The mother is the first object of love of a daughter or son, and it is the first bond, a very intense relationship full of ambivalence that can last a lifetime. However, it is said that before the mother, the breast is the first source of satisfaction for a child. With this function, the baby’s needs are met, not the demand for love, in which the maternal role, which the father can carry out, the mother, society, a guardian, an institution, etc., is aimed at providing the child with the nourishment, security, affection, and protection necessary to develop as a subject.
The mother has only sometimes exercised the maternal function. In the past, this task was carried out by wet nurses, and in other cultures or countries, the maternal function is also exercised by other close people, such as maternal uncles and aunts or other close relatives. Also, society or some institutions exercise this function, which contributes, together with the paternal process (not necessarily the father), to the child’s development and their constitution as a subject.

Both the maternal and paternal functions can be performed by a single person (many families today are now single-parent families or are composed of two persons of the same sex). And the maternal function, in addition to the mother, can be exercised by the father, just as the paternal function can also be exercised by the mother or the father indistinctly. It is important to clarify that the father and mother are parts and that it does not depend on the sex that performs them.

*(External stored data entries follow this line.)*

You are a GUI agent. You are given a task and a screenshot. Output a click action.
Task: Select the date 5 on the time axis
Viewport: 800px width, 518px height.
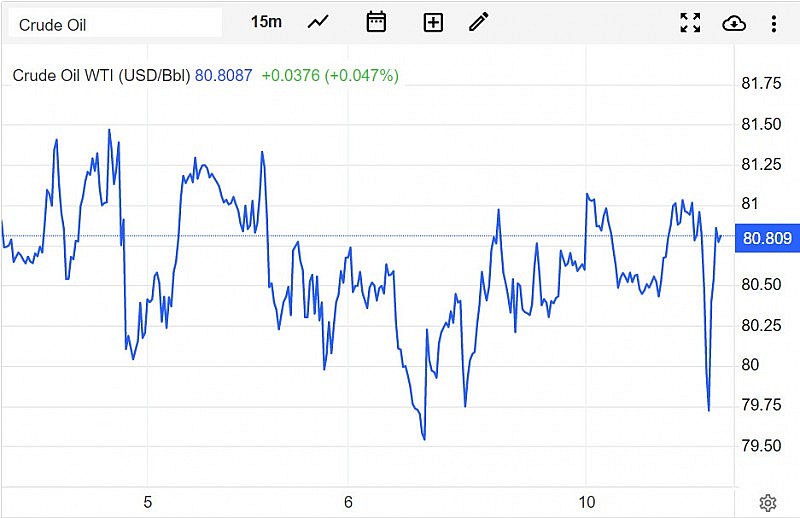tap(147, 502)
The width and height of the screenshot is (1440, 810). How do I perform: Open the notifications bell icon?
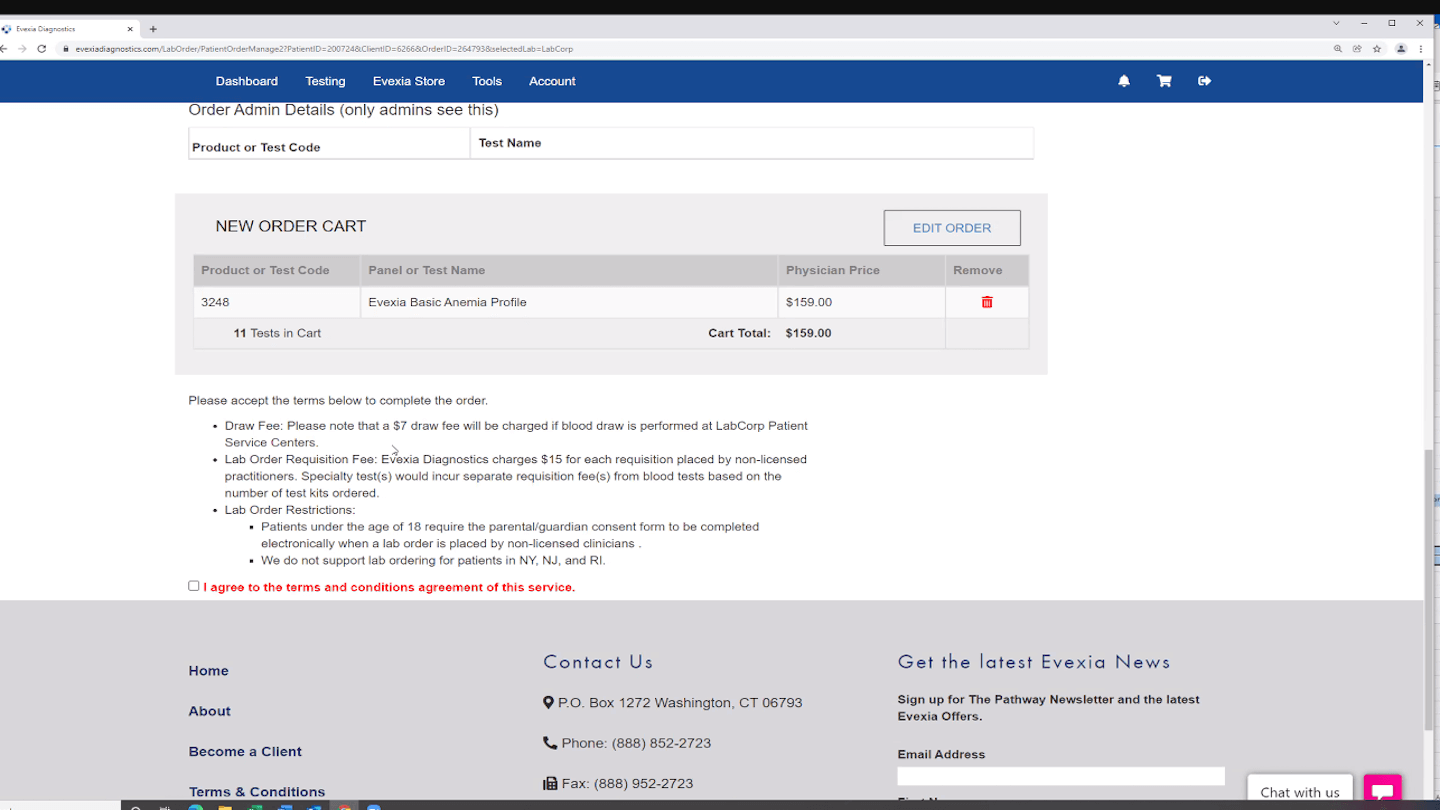(1124, 81)
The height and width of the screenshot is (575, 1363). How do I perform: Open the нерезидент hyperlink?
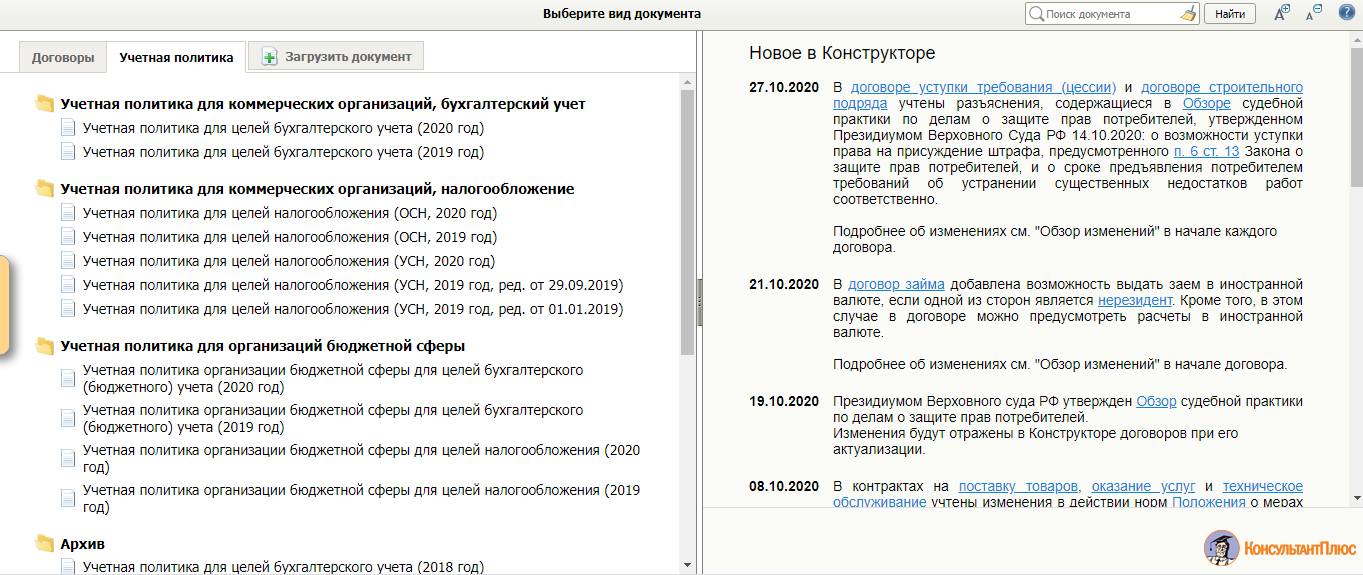(1136, 300)
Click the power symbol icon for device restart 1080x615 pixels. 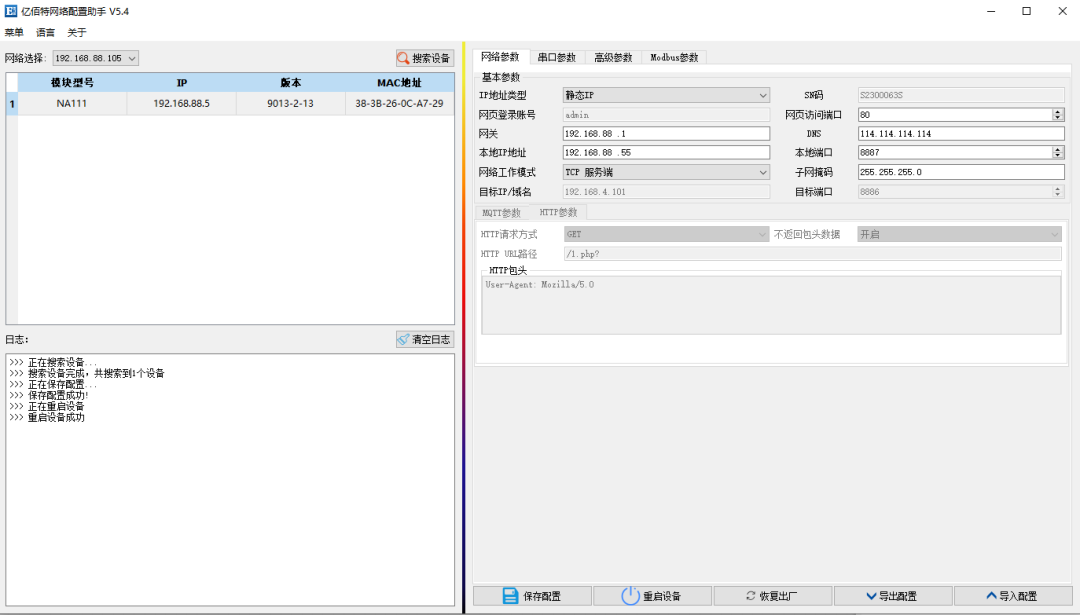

The point is that the paternal figure, whether exercised by the father or the mother, is important in separating the mother-daughter duality as long as he/she is present and accepts to be the third party in the relationship. The paternal figure introduces the symbolic castration necessary to invest the subject and puts the break in the mother-daughter relationship, opening the possibility for something beyond the grasping to be constituted, giving rise to the desiring subject.
Accepting that mother-daughter will never be friends is already a step towards understanding that a devastating relationship between them is a condition of the relationship, never a symptom to be cured, this devastation being understood not as a bad relationship between mother-daughter because of a bad mother. Both daughters and mothers have experienced at some point in their lives this impact, devastation due to suffocating closeness or excessive absence, of a boundless love incapable of satisfaction and doomed to disappointment.

In adulthood, it is no longer time to idealize the mother’s love, but to accept the relationship, avoiding competing with her, not positioning ourselves in the role of mother, but occupying that which as daughters belongs to us, ceasing to respond reactively, giving answers that make us feel better about ourselves, or opting not to give any answer at all. This is the only way to break the toxic bond with the mother and not repeat this pattern in the future.